Back at the hotel I enquired about the pool at reception and was instructed that we needed to go out of the hotel and turn left at the corner then enter the gate. There is a solid brick wall between the actual hotel and the pool! And well yes it is right in the middle of what will be the new hotel building once they have actually finished building it, probably some time in 2016! In our 3 day stay I did see one foreigner in the water but I simply wasn’t brave enough, what with the arc welding, sawing and hammering going on all around and the lumber piled between the entrance and the pool proper, it didn’t really seem like a very good option.

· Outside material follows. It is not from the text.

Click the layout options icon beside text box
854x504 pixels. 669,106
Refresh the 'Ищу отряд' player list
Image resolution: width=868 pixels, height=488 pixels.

The only other conversation we had with reception was at checkout when we were told the paltry sum we needed to pay. The bird’s nest business at around a $2,000 a kilo is certainly more lucrative than hospitality and there are no questions asked!

Nonetheless we loved Kampot and the sunsets, the dusty streets, the delicious food, the friendly locals, the small town atmosphere and the eccentricity of the expats.

Next we took ourselves to Sihanoukville where the beach is lovely and the hotel pool was perfect for actually swimming!